[Opening RECORDS FOR THE TASK section]

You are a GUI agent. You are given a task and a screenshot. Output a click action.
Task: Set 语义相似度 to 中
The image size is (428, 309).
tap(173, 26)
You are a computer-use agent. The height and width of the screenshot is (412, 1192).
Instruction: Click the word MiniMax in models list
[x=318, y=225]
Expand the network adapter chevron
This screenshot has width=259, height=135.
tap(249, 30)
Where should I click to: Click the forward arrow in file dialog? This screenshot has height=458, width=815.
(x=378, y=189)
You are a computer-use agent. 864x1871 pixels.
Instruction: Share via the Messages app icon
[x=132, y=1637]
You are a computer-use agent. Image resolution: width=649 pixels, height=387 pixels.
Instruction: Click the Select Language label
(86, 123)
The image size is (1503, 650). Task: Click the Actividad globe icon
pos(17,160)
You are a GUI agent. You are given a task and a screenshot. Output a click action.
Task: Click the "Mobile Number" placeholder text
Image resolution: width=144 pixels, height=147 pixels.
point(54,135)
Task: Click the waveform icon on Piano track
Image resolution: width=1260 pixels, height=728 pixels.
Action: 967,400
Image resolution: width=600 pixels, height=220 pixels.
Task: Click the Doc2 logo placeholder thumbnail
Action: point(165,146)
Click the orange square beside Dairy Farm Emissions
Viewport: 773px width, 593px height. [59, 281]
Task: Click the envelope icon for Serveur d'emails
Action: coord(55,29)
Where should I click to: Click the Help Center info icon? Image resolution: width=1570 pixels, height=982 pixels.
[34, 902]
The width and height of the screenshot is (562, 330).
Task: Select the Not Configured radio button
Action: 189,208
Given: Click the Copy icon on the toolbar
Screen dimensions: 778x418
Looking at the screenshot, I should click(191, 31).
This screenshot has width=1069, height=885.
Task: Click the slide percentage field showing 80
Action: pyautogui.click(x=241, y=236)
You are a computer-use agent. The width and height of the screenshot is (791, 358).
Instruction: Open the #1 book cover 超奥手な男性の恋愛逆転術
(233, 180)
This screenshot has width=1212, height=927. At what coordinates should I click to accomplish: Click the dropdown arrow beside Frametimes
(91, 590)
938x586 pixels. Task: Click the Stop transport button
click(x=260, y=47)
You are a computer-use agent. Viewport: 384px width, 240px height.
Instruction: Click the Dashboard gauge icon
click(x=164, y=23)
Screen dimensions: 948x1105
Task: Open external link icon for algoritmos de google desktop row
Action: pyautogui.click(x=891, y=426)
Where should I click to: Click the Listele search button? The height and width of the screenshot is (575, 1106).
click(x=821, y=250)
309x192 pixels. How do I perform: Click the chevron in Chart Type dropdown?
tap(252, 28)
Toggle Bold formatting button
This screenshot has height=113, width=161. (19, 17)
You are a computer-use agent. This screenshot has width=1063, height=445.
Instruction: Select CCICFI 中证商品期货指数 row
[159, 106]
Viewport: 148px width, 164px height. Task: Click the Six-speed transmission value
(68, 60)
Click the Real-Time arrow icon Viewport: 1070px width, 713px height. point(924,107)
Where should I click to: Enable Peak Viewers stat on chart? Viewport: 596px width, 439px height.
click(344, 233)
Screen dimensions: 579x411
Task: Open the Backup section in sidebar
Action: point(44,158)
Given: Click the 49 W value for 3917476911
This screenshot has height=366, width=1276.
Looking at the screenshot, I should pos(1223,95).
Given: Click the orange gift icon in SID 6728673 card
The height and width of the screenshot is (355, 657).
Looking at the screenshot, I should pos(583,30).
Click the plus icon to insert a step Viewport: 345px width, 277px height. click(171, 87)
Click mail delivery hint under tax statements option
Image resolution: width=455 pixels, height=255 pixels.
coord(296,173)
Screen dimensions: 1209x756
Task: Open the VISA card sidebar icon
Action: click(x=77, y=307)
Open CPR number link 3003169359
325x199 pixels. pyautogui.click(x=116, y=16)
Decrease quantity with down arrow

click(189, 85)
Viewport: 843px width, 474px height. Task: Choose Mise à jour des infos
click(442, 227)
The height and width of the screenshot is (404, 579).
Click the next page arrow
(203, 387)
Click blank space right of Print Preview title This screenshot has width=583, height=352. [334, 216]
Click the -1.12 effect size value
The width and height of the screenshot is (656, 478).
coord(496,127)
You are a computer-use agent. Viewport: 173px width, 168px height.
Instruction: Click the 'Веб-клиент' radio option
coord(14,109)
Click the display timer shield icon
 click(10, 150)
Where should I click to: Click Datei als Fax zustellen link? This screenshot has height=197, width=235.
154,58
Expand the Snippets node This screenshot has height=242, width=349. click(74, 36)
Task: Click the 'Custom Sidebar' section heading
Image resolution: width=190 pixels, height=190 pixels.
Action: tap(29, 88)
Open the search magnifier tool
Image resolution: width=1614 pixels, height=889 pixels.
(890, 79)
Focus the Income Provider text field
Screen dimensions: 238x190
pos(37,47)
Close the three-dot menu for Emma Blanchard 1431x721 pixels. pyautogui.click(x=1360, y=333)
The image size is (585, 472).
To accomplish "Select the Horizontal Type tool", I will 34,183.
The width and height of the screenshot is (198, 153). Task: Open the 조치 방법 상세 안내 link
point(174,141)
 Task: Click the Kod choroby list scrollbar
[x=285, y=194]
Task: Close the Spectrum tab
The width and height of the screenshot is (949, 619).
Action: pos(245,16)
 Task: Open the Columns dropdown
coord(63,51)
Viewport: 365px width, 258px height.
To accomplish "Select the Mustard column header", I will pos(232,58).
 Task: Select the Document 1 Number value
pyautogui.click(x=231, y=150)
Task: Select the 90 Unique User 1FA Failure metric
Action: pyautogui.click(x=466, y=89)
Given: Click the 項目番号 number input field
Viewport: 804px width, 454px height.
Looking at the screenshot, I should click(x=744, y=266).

[Closing RECORDS FOR THE TASK section]

TRY IT
One inclusive range is required: first line of the data through the line containing "Task: Click the waveform icon on Piano track". Set it down exactly and output nothing else.

FINISHED EXERCISE
You are a GUI agent. You are given a task and a screenshot. Output a click action.
Task: Set 语义相似度 to 中
The image size is (428, 309).
tap(173, 26)
You are a computer-use agent. The height and width of the screenshot is (412, 1192).
Instruction: Click the word MiniMax in models list
[x=318, y=225]
Expand the network adapter chevron
This screenshot has width=259, height=135.
tap(249, 30)
Where should I click to: Click the forward arrow in file dialog? This screenshot has height=458, width=815.
(x=378, y=189)
You are a computer-use agent. 864x1871 pixels.
Instruction: Share via the Messages app icon
[x=132, y=1637]
You are a computer-use agent. Image resolution: width=649 pixels, height=387 pixels.
Instruction: Click the Select Language label
(86, 123)
The image size is (1503, 650). Task: Click the Actividad globe icon
pos(17,160)
You are a GUI agent. You are given a task and a screenshot. Output a click action.
Task: Click the "Mobile Number" placeholder text
Image resolution: width=144 pixels, height=147 pixels.
point(54,135)
Task: Click the waveform icon on Piano track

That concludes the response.